WHAT IS REQUIRED:
Every line of the material below should be retyped exactly.

AVAILABLE RECORDS section start

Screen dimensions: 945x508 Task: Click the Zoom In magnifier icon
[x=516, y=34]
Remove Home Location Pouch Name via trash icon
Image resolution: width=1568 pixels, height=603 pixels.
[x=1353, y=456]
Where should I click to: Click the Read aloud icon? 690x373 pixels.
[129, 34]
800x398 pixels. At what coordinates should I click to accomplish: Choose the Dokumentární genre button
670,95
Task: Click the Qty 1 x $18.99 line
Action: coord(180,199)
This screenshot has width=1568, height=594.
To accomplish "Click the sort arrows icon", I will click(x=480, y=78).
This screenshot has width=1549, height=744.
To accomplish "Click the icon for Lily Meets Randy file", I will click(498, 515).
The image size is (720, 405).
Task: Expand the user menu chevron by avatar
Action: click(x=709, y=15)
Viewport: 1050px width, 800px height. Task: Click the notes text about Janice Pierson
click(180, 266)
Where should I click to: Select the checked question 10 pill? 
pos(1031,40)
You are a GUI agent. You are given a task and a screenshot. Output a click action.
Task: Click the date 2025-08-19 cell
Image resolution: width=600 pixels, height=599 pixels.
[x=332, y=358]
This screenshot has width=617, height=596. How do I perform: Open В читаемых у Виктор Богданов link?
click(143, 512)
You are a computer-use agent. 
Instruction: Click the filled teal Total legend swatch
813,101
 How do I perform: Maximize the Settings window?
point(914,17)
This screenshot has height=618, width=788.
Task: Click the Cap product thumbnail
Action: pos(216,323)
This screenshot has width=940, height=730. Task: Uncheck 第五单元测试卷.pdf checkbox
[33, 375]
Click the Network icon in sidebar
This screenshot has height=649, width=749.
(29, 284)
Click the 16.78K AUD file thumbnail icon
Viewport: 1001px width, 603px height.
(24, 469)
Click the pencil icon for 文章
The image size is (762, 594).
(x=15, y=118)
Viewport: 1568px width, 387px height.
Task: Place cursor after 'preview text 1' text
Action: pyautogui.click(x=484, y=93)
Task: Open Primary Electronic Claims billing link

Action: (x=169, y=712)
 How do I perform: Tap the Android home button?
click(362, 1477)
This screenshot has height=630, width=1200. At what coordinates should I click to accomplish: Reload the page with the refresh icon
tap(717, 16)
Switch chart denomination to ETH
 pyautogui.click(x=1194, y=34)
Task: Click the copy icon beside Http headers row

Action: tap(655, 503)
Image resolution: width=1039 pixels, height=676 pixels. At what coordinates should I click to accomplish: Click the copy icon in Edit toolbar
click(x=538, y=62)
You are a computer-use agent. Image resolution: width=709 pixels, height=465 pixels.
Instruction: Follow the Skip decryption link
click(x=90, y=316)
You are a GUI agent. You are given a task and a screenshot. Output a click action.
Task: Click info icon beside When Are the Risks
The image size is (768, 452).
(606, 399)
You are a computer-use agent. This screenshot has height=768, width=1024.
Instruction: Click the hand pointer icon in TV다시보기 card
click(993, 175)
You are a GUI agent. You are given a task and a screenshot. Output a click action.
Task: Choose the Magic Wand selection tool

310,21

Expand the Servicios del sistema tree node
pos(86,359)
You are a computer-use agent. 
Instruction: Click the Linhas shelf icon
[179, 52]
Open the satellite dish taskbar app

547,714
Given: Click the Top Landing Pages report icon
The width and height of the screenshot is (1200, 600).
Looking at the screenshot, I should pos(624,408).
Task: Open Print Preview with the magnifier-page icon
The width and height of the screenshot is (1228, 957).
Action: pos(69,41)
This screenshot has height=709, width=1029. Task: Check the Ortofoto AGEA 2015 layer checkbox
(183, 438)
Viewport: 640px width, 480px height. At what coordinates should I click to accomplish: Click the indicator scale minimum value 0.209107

AVAILABLE RECORDS section end

RESULT FOR THIS EXERCISE:
Screen dimensions: 945x508 Task: Click the Zoom In magnifier icon
[x=516, y=34]
Remove Home Location Pouch Name via trash icon
Image resolution: width=1568 pixels, height=603 pixels.
[x=1353, y=456]
Where should I click to: Click the Read aloud icon? 690x373 pixels.
[129, 34]
800x398 pixels. At what coordinates should I click to accomplish: Choose the Dokumentární genre button
670,95
Task: Click the Qty 1 x $18.99 line
Action: coord(180,199)
This screenshot has width=1568, height=594.
To accomplish "Click the sort arrows icon", I will click(x=480, y=78).
This screenshot has width=1549, height=744.
To accomplish "Click the icon for Lily Meets Randy file", I will click(498, 515).
The image size is (720, 405).
Task: Expand the user menu chevron by avatar
Action: click(x=709, y=15)
Viewport: 1050px width, 800px height. Task: Click the notes text about Janice Pierson
click(180, 266)
Where should I click to: Select the checked question 10 pill? 
pos(1031,40)
You are a GUI agent. You are given a task and a screenshot. Output a click action.
Task: Click the date 2025-08-19 cell
Image resolution: width=600 pixels, height=599 pixels.
[x=332, y=358]
This screenshot has width=617, height=596. How do I perform: Open В читаемых у Виктор Богданов link?
click(143, 512)
You are a computer-use agent. 
Instruction: Click the filled teal Total legend swatch
813,101
 How do I perform: Maximize the Settings window?
point(914,17)
This screenshot has height=618, width=788.
Task: Click the Cap product thumbnail
Action: pos(216,323)
This screenshot has width=940, height=730. Task: Uncheck 第五单元测试卷.pdf checkbox
[33, 375]
Click the Network icon in sidebar
This screenshot has height=649, width=749.
(29, 284)
Click the 16.78K AUD file thumbnail icon
Viewport: 1001px width, 603px height.
(24, 469)
Click the pencil icon for 文章
The image size is (762, 594).
(x=15, y=118)
Viewport: 1568px width, 387px height.
Task: Place cursor after 'preview text 1' text
Action: pyautogui.click(x=484, y=93)
Task: Open Primary Electronic Claims billing link

Action: (x=169, y=712)
 How do I perform: Tap the Android home button?
click(362, 1477)
This screenshot has height=630, width=1200. At what coordinates should I click to accomplish: Reload the page with the refresh icon
tap(717, 16)
Switch chart denomination to ETH
 pyautogui.click(x=1194, y=34)
Task: Click the copy icon beside Http headers row

Action: tap(655, 503)
Image resolution: width=1039 pixels, height=676 pixels. At what coordinates should I click to accomplish: Click the copy icon in Edit toolbar
click(x=538, y=62)
You are a computer-use agent. Image resolution: width=709 pixels, height=465 pixels.
Instruction: Follow the Skip decryption link
click(x=90, y=316)
You are a GUI agent. You are given a task and a screenshot. Output a click action.
Task: Click info icon beside When Are the Risks
The image size is (768, 452).
(606, 399)
You are a computer-use agent. This screenshot has height=768, width=1024.
Instruction: Click the hand pointer icon in TV다시보기 card
click(993, 175)
You are a GUI agent. You are given a task and a screenshot. Output a click action.
Task: Choose the Magic Wand selection tool

310,21

Expand the Servicios del sistema tree node
pos(86,359)
You are a computer-use agent. 
Instruction: Click the Linhas shelf icon
[179, 52]
Open the satellite dish taskbar app

547,714
Given: Click the Top Landing Pages report icon
The width and height of the screenshot is (1200, 600).
Looking at the screenshot, I should pos(624,408).
Task: Open Print Preview with the magnifier-page icon
The width and height of the screenshot is (1228, 957).
Action: pos(69,41)
This screenshot has height=709, width=1029. Task: Check the Ortofoto AGEA 2015 layer checkbox
(183, 438)
Viewport: 640px width, 480px height. At what coordinates should I click to accomplish: Click the indicator scale minimum value 0.209107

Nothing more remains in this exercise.